Economic and legal limits of central banking

Keynote speech by Yves Mersch, Member of the Executive Board of the ECB,
IMFS Conference on Monetary and Financial Stability,
Frankfurt am Main, 26 November 2013

Dear Professor Wieland,

dear Professor Klump,

dear Professor Remsperger,

Ladies and Gentlemen,

The Financial Crisis has confronted us with major challenges. For central banks this has not only meant testing new waters, moreover it has opened up new responsibilities and tasks. But we indeed have to remind ourselves of our limits.

We need to accept the economic limits what monetary policy can achieve, and we need to respect the legal boundaries of our mandate.

In today’s remarks, I will talk about the institutional and legal foundations of the Economic and Monetary Union. The ECB’s independence and the price stability mandate conferred upon us by the EU Treaty provided a firm anchor for our action during the stormy times of the crisis. But there were also shortcomings in the EMU institutional framework that the crisis has revealed.

For some it might be tempting to go now for myopic reforms. However, we need to take the longer view. Therefore, we need to stay ambitious to continue institutional and structural reforms in order to facilitate the economic recovery and reduce fragmentation in the euro area.

In this vein the banking union has to ensure a functioning European financial market, where banks are properly supervised and can be wound up efficiently if necessary.

This will not only ensure greater integration and stability for the financial market. It also means putting EMU as a whole on a sounder footing. And for us as central bankers, this avoids compromising the primacy of price stability.

Sound institutional framework and legal framework crucial for sound money and sound monetary policy

The legal set-up of the European Economic and Monetary Union acknowledged that a sound institutional framework is conducive to a stable and prosperous economy.

In fact, this is the spirit of the Freiburg School and its conception of “Ordnungspolitik” that puts strong emphasis on sound institutions as a pre-condition for sound money that underlie the construction of EMU.

Indeed, it was one of the founding fathers of the Freiburg School, Walter Eucken, who has – in his book, “Grundsätze” – provided the blueprint of a competitive order, for which he views stability oriented monetary policy as crucial pre-condition.

=== Dataset ===
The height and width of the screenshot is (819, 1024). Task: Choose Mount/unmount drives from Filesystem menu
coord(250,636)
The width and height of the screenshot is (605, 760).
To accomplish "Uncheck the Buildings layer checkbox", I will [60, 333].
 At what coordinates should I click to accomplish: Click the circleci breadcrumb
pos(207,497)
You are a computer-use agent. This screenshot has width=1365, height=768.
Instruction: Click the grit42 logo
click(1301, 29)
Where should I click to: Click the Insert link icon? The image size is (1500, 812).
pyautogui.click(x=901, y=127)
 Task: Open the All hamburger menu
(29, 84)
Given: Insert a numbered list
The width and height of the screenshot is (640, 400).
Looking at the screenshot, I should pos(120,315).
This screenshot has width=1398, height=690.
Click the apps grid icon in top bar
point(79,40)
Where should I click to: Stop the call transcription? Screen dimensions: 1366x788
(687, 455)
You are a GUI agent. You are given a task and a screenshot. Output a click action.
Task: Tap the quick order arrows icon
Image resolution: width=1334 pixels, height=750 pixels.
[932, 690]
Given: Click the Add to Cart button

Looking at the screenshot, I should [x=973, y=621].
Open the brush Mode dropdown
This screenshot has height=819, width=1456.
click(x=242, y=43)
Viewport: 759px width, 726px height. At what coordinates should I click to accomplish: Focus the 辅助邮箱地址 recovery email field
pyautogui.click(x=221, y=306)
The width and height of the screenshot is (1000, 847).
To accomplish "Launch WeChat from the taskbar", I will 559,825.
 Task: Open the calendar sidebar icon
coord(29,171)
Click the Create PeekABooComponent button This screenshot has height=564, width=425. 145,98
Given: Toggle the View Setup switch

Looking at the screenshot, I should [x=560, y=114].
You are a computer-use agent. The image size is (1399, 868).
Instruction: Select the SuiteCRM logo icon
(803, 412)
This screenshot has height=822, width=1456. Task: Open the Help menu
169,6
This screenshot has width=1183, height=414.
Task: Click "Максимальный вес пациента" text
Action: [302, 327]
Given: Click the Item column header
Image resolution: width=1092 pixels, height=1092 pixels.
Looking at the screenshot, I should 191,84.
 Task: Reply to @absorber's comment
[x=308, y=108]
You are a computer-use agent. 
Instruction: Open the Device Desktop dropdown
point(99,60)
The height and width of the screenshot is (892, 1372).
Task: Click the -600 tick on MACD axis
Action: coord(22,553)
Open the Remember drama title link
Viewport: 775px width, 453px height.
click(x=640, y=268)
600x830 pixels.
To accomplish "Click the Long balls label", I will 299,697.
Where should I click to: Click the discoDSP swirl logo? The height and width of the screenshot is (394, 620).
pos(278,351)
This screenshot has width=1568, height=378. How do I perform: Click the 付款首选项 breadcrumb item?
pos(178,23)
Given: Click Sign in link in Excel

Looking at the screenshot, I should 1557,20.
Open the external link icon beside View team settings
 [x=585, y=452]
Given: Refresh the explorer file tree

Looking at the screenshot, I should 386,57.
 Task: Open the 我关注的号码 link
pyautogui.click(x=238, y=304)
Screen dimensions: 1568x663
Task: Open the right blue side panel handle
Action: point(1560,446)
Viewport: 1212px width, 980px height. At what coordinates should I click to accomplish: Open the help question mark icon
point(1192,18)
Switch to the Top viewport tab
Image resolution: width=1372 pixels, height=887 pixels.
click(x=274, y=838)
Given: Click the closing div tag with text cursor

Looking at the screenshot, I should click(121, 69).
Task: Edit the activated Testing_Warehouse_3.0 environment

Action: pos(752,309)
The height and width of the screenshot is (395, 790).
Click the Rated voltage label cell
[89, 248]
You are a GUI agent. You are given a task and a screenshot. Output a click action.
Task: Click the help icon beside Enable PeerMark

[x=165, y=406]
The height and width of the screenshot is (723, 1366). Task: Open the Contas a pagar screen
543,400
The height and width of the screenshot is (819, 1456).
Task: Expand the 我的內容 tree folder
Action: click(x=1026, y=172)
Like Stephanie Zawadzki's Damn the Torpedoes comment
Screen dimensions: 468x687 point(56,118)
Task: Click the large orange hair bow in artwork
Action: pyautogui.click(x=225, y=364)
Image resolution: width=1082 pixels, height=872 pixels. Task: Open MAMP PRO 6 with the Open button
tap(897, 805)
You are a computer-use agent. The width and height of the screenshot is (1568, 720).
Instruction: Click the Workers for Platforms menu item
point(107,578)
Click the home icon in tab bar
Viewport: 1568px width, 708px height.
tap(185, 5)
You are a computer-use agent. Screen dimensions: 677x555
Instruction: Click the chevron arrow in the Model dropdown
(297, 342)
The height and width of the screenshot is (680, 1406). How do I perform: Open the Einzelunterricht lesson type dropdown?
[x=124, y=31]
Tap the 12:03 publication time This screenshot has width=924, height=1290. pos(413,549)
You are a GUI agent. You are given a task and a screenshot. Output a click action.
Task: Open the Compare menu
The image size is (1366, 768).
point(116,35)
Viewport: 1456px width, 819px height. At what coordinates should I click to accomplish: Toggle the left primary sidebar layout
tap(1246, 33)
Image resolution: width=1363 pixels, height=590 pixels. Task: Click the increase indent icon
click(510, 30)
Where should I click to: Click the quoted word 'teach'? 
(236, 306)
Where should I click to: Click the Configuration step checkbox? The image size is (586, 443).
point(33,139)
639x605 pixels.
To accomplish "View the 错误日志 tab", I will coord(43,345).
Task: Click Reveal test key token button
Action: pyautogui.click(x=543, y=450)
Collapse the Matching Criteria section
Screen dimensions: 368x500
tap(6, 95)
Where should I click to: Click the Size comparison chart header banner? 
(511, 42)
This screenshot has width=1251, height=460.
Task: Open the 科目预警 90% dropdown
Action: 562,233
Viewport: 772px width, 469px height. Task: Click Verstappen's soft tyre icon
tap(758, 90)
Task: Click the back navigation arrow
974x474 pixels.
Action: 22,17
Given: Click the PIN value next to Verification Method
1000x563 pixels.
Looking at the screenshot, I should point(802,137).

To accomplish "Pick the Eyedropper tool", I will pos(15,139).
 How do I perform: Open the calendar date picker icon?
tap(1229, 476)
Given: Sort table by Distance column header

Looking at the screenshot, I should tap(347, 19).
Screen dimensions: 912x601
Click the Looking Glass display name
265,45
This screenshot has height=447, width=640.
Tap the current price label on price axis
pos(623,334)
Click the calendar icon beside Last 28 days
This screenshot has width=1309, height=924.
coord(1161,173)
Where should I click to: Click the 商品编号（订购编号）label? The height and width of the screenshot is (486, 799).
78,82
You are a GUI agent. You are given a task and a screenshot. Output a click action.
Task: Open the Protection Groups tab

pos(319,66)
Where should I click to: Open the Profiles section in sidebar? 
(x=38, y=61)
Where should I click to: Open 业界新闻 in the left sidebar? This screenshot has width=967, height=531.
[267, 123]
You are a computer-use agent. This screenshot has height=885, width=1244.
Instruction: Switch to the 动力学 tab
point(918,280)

=== Given task 1 ===
In the speech, what did Walter Eucken provide in his book "Grundsätze"?
=== Given task 2 ===
Reproduce the stretch of the speech from "This will not" through "and prosperous economy.", word for word.
Rely only on the speech for what comes next.

=== Correct answer 1 ===
The blueprint of a competitive order.

=== Correct answer 2 ===
This will not only ensure greater integration and stability for the financial market. It also means putting EMU as a whole on a sounder footing. And for us as central bankers, this avoids compromising the primacy of price stability.

Sound institutional framework and legal framework crucial for sound money and sound monetary policy

The legal set-up of the European Economic and Monetary Union acknowledged that a sound institutional framework is conducive to a stable and prosperous economy.